Extract —

Studio album by Amorphis
- Released: 27 May 2009
- Recorded: November 2008 – January 2009
- Genre: Melodic death metal, power metal, heavy metal
- Length: 47:42
- Label: Nuclear Blast
- Producer: Mikko Karmila, Marko Hietala, Amorphis

Amorphis chronology
| Silent Waters (2007) | Skyforger (2009) | Magic & Mayhem – Tales from the Early Years (2010) |

Singles from Skyforger
- "Silver Bride" Released: 22 April 2009; "From the Heaven of My Heart" Released: 30 October 2009;

= Skyforger (album) =

Skyforger is the ninth studio album by Finnish progressive metal band Amorphis. Like the previous album, the lyrics to Skyforger are English translations of Finnish poems based on the Kalevala and written by Pekka Kainulainen. Unlike the two previous albums, it is based on different parts of several episodes, but all told from a single character's point of view. In this sense it is a return to Tales from the Thousand Lakes which told stories from different parts of the Kalevala. The last two albums focused on Kullervo and Lemminkäinen, respectively, and this one focuses on Ilmarinen.

Like Amorphis's previous two albums, Eclipse and Silent Waters, Skyforger is a concept album and was recorded at Sonic Pump Studios in Helsinki.

In addition to a regular edition, the album was also released in a limited digipak edition which included the bonus track "Godlike Machine". Initially, this digipak edition caused controversy because of sound level fluctuations during the tracks "My Sun" and "Skyforger", but Nuclear Blast has since remedied the problem by promising replacement CDs.

On 22 April 2009, "Silver Bride" was released as a Finland-only single, peaking at number 1. The music video for the single premiered on 11 May 2009.

Requirements —
Summarize the article on the album Skyforger in two sentences.

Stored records
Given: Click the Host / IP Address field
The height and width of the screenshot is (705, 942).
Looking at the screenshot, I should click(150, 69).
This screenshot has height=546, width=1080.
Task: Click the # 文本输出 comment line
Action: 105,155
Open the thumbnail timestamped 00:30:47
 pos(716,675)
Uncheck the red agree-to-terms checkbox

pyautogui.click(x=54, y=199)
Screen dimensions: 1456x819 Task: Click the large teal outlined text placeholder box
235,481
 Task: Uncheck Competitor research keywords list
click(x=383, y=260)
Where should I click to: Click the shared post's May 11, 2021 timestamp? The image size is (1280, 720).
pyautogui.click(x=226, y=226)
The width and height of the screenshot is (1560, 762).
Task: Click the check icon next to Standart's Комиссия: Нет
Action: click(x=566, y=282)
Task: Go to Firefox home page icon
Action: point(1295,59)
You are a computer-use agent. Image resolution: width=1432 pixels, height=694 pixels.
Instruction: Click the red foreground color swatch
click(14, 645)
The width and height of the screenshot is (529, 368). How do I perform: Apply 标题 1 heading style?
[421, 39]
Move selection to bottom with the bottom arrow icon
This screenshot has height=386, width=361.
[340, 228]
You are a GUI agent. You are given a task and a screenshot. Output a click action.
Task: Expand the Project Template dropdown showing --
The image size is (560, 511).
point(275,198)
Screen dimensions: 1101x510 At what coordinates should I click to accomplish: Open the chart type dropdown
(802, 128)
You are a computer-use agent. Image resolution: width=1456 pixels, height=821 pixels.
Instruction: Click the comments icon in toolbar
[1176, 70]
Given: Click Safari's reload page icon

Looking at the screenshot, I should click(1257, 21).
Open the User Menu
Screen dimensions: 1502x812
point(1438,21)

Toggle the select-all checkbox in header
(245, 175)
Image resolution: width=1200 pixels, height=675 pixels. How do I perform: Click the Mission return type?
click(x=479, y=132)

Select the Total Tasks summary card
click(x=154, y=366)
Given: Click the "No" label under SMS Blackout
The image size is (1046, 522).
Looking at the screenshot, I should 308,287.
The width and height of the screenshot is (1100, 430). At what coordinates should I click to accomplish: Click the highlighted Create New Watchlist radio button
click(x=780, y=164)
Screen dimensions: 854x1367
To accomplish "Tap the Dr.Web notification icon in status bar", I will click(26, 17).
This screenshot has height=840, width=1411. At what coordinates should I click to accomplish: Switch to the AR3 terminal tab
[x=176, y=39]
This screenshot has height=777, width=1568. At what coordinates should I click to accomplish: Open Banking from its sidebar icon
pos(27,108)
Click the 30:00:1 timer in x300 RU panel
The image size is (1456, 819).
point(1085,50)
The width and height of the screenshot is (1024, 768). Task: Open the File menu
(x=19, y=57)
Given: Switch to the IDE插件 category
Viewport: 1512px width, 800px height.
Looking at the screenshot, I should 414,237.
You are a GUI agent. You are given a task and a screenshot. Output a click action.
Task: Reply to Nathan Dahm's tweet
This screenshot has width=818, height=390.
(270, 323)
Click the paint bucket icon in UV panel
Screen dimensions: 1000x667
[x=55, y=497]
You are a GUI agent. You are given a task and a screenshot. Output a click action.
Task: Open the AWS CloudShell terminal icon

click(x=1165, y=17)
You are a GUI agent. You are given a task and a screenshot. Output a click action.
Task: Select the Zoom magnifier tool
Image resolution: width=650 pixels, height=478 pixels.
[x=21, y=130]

Task solution —
Skyforger is the ninth studio album by Finnish progressive metal band Amorphis, a concept album recorded at Sonic Pump Studios in Helsinki whose lyrics, English translations of Kalevala-based Finnish poems by Pekka Kainulainen, focus on Ilmarinen. A limited digipak edition with the bonus track "Godlike Machine" caused controversy over sound level fluctuations, which Nuclear Blast remedied by promising replacement CDs, and the Finland-only single "Silver Bride" peaked at number 1.